Many of the commenters on the original post pointed out the irresponsibility of the author, who combined various experiences (some not her own) to create the vignette. It’s all very hazy and told in the second person to pull the reader into the gray area she has created. There are some details missing. Was the guy as drunk as she was? She implicitly blames him by mentioning she “passed out” for a moment…was he similarly intoxicated and therefore, by the same logic, not fully responsible for his actions either? At some points she mentions he’s “twice [her] size,” giving the impression of physical powerlessness; at others, she mentions giving “a little into the act,” giving the impression she responded somewhat positively to his actions. Lots of gray here. Everyone who reads that story will fall somewhere along the gray spectrum, in subtly varying degrees toward the black or the white.

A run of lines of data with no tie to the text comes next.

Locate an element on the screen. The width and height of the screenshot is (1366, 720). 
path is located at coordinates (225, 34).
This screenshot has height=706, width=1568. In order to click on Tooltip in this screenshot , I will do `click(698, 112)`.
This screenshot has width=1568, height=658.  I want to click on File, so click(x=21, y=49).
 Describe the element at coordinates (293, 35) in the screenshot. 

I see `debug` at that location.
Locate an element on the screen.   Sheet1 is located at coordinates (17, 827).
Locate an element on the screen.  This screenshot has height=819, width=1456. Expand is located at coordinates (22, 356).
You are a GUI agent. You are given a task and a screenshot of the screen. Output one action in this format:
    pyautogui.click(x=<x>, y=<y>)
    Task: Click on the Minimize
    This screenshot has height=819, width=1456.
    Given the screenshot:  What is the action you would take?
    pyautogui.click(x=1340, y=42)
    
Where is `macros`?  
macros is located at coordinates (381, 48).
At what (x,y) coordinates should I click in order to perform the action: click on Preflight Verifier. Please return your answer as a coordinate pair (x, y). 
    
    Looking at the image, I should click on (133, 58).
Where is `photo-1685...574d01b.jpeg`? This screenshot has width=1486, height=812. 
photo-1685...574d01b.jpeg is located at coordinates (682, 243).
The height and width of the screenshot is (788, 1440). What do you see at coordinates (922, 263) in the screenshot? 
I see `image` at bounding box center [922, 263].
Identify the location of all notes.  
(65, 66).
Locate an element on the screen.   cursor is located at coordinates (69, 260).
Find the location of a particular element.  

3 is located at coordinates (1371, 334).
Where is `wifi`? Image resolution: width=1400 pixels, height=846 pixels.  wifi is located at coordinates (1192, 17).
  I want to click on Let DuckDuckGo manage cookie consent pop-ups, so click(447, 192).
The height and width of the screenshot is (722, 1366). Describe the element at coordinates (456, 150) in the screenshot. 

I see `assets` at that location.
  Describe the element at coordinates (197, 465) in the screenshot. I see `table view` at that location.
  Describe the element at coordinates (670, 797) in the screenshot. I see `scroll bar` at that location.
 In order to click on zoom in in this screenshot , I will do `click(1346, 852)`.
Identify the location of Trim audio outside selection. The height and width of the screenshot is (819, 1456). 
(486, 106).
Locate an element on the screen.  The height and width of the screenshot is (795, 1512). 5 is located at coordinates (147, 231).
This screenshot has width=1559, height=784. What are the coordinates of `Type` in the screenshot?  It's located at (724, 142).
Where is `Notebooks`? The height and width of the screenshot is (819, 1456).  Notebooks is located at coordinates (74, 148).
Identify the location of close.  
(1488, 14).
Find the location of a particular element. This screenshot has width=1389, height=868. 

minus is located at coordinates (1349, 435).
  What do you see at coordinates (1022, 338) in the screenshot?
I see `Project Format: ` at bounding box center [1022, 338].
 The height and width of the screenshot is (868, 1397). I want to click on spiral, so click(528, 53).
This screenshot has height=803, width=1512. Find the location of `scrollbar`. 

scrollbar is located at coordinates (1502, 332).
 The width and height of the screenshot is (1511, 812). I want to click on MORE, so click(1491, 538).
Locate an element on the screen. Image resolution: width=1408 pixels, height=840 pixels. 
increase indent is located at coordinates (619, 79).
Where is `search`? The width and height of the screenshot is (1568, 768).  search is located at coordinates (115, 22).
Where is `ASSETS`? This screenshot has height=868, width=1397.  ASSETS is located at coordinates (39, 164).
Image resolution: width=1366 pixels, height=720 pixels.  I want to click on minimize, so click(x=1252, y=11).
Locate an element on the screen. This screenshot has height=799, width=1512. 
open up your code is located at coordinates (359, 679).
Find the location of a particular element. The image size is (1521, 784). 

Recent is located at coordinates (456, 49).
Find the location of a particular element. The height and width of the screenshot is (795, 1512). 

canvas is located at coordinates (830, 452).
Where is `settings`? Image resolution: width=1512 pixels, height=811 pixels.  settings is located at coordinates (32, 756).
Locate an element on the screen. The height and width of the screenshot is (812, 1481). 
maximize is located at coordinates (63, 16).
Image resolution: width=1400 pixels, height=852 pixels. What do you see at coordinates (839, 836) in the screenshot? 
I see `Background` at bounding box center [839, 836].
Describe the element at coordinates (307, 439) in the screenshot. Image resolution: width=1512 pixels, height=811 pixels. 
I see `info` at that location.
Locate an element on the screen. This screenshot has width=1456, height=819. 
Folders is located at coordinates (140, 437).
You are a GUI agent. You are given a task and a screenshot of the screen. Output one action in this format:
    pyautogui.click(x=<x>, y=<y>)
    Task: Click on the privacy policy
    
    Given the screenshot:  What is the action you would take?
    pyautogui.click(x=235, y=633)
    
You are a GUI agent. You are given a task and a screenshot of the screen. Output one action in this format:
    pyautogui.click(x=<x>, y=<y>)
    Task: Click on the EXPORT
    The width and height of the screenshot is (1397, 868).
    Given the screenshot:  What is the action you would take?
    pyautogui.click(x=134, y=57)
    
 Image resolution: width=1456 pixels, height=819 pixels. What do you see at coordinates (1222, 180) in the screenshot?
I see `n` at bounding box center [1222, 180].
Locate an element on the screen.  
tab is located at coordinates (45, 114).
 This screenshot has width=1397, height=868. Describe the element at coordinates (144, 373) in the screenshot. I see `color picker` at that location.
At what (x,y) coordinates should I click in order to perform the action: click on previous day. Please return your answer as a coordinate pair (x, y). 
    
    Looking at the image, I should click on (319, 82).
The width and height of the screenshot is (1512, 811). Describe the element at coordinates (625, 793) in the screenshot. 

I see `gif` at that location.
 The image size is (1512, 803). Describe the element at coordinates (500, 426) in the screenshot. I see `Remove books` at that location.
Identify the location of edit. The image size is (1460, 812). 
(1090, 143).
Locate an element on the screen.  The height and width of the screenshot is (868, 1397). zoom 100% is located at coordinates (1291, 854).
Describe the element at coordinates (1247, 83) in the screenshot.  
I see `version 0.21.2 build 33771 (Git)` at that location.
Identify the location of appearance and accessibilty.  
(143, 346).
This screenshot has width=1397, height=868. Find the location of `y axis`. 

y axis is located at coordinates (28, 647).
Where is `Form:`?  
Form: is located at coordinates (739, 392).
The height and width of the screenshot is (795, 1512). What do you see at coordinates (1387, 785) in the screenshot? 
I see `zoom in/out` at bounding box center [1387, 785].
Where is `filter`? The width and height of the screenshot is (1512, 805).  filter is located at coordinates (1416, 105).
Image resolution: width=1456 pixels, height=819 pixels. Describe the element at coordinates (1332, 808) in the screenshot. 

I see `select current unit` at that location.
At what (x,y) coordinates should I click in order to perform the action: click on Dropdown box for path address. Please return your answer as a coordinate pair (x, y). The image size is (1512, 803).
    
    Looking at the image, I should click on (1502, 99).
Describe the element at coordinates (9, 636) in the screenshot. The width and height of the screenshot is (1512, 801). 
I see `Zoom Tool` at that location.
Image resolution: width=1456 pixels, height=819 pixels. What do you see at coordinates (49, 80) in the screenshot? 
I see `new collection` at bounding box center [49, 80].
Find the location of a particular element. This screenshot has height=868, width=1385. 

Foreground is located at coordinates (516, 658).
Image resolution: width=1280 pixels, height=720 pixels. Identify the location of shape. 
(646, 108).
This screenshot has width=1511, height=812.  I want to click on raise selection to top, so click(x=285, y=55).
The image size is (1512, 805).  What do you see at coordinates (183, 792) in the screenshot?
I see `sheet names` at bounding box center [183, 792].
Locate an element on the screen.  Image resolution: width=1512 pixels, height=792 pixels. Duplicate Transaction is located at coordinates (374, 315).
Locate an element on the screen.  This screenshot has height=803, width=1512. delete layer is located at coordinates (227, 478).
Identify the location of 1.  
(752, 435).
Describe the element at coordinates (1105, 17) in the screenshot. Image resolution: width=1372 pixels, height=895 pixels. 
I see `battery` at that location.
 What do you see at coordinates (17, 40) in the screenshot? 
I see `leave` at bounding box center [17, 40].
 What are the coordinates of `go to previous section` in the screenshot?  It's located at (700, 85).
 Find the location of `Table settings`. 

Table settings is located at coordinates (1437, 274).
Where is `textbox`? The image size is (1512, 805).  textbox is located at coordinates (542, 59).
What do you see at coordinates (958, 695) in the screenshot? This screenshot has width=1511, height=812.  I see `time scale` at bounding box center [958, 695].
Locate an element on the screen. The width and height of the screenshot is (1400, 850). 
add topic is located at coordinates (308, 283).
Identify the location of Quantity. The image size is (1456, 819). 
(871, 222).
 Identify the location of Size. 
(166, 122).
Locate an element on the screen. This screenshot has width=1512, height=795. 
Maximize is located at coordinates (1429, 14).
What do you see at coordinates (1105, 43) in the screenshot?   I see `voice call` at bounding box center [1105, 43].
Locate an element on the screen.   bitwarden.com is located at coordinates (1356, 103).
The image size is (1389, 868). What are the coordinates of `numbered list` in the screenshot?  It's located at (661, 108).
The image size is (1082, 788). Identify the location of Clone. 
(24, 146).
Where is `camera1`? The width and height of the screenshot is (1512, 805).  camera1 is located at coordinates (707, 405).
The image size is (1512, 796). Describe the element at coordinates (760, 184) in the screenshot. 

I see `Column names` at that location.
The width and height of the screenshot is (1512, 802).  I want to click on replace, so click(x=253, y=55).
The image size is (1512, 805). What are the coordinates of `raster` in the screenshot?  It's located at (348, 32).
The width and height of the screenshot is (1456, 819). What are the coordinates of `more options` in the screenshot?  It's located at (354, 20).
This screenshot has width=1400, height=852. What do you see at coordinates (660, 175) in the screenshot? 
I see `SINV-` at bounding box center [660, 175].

Sure, in an ideal, black & white-only world, a man would assume a woman’s answer is “no” unless he explicitly hears otherwise. But the truth is, that rarely happens. There is still a weird unspoken battle in most casual sexual encounters, with the man somewhat following his biological/societal need to go for the notch and the woman somewhat following societal pressure to protect her virtue. What happens on the way to “victory” is usually very subjective and open to interpretation. As the story shows, not even the people participating can always decide what, exactly, went down, and just how gray it was.

That was her whole point, right? There is no good answer.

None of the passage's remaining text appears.